Era, en efecto, el heredero del marqués y de la marquesa. La noble familia de los Piborne había abandonado Trelingar-Castle por aquella estación de baños de mar, ocupando desde la víspera la más confortable de las villas del pueblo.

—¡Ah! ¡Es el pícaro de mi groom! —respondió con acento de profundo desprecio el conde Asthon.

—Yo mismo.

—Y si no me engaño… ése es el perro que mató a mi pointer… ¿Ha resucitado, pues? Yo creí haberle ajustado las cuentas.

—Nada tememos —respondió Hormiguita, a quien no imponía el aplomo de su antiguo amo.

—Pues bien, puesto que te encuentro, miserable boy, vas a pagarme lo que me debes —exclamó el conde Asthon, avanzando vivamente con el bastón levantado.

—Al contrario, usted va a pagar a Bob el importe de sus pájaros, señor Piborne.

—No… tú primero…

Y de un bastonazo el joven gentleman cruzó el pecho de Hormiguita. Éste, aunque de menos edad que su adversario, le igualaba en vigor y le pasaba en ánimos. Lanzose sobre el conde, le arrebató el bastón y le dio dos soberbios bofetones.

El descendiente de los Piborne quiso responder. No pudo. En un instante fue arrojado al suelo y sujeto bajo la rodilla de Hormiguita.

Sus dos camaradas quisieron intervenir y desasirle, pero Birk tuvo la misma idea, pues, enderezándose, la boca abierta, los dientes amenazadores, iba a hacer una buena si su amo, que se había levantado, no le hubiera contenido.

—¡Ven! —le dijo.

Y sin preocuparse del conde Asthon ni de los otros dos, que no se mostraban dispuestos a luchar con Birk, Hormiguita y Bob volvieron a su posada.
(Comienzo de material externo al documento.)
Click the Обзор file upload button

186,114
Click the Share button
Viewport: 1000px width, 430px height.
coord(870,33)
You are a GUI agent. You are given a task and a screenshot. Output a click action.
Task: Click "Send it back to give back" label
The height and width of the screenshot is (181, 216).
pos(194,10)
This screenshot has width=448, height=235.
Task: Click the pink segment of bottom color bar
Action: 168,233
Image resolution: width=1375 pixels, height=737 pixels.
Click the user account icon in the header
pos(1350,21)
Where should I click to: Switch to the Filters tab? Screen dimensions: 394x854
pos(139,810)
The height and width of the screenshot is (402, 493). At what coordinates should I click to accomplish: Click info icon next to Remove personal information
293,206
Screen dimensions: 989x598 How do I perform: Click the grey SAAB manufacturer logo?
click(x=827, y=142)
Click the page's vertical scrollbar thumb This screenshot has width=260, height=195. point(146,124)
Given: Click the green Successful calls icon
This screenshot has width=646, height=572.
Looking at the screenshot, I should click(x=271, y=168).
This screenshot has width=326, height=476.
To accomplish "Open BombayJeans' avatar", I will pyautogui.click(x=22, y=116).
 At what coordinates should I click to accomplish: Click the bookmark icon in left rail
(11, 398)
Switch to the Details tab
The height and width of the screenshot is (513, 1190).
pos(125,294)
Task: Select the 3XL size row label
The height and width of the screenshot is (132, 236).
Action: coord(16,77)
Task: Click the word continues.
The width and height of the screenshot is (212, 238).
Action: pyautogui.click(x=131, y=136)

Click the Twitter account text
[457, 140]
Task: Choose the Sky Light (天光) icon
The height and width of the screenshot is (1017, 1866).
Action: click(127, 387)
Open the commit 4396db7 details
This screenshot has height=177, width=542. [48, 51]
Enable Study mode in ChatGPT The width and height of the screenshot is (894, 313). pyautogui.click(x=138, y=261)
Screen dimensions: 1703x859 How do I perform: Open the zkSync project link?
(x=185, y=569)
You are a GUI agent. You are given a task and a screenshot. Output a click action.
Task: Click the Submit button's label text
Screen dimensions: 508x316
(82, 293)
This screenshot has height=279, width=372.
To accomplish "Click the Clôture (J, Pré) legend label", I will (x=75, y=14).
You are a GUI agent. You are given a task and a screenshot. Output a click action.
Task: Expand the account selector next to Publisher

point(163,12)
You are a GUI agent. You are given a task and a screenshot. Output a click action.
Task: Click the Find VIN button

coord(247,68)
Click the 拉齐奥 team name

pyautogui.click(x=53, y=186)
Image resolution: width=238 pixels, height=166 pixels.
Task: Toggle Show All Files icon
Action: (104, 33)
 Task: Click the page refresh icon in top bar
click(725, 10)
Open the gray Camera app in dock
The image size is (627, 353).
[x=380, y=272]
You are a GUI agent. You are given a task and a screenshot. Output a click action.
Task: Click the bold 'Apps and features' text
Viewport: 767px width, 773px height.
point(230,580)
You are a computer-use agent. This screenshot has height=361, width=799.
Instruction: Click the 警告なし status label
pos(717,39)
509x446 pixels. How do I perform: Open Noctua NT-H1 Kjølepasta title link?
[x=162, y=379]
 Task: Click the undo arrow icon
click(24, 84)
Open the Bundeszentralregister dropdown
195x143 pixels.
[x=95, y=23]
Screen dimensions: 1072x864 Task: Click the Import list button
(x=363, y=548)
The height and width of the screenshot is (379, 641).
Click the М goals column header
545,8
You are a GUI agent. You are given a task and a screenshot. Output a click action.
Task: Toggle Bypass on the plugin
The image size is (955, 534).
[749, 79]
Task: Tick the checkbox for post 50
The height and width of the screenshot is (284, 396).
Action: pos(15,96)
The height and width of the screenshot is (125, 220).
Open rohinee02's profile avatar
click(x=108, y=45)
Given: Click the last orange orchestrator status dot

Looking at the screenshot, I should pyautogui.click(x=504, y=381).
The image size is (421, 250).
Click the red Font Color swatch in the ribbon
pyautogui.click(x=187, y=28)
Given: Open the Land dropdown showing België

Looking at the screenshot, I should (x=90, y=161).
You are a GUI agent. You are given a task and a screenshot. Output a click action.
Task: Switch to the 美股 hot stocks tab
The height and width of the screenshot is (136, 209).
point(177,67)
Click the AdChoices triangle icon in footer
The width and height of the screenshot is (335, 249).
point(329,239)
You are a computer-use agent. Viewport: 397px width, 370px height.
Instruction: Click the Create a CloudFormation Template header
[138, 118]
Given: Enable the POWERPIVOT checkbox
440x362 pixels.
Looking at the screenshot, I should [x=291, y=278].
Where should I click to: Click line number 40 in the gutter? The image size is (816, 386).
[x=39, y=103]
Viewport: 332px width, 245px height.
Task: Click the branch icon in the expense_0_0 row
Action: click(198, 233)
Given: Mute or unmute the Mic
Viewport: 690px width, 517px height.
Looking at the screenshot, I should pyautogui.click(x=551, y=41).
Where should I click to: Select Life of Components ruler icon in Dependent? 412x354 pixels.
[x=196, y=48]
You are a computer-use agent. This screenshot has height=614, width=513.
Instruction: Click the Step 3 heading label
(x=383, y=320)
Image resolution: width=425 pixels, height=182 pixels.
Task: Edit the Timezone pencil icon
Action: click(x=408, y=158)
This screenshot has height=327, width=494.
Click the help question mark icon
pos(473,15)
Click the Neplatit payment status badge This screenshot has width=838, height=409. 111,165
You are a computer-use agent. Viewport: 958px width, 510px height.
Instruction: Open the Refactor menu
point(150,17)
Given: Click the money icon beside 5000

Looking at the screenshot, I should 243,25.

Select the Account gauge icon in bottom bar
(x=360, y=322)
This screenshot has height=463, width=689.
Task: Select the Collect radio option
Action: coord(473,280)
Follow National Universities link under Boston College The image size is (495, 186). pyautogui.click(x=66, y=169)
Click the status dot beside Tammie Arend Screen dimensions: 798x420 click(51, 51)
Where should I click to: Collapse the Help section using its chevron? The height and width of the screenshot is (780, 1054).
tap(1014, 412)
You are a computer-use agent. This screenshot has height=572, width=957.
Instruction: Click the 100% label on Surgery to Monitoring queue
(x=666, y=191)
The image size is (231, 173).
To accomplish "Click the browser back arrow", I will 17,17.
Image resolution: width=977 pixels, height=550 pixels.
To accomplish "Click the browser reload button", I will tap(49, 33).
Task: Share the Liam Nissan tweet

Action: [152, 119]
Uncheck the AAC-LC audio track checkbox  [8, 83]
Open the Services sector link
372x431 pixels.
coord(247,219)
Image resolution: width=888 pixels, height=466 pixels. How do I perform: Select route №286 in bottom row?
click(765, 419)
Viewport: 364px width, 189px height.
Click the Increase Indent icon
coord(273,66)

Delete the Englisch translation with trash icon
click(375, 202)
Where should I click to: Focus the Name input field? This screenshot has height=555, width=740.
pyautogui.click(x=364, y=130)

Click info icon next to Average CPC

Después de una escena tan ofensiva para el amor propio del joven Piborne, lo más acertado era abandonar Bray lo antes posible. Si el golpeado se quejaba sería un mal asunto, aunque él hubiera sido el agresor. Tal vez, con una mejor apreciación de la naturaleza humana, Hormiguita hubiera debido reflexionar que aquel estúpido y vanidoso mozuelo se guardaría bien de contar su aventura, de la que hubiera tenido que ruborizarse. Pero no estando seguro de esto, arregló su cuenta, enganchó a Birk a la carreta, vacía entonces de mercancías, y antes de las ocho de la mañana Bob y él habían abandonado Bray.

La misma noche, muy tarde, nuestros jóvenes viajeros llegaron a Dublín, después de un camino de unas doscientas cincuenta millas, hechas en unos tres meses desde su partida de Cork.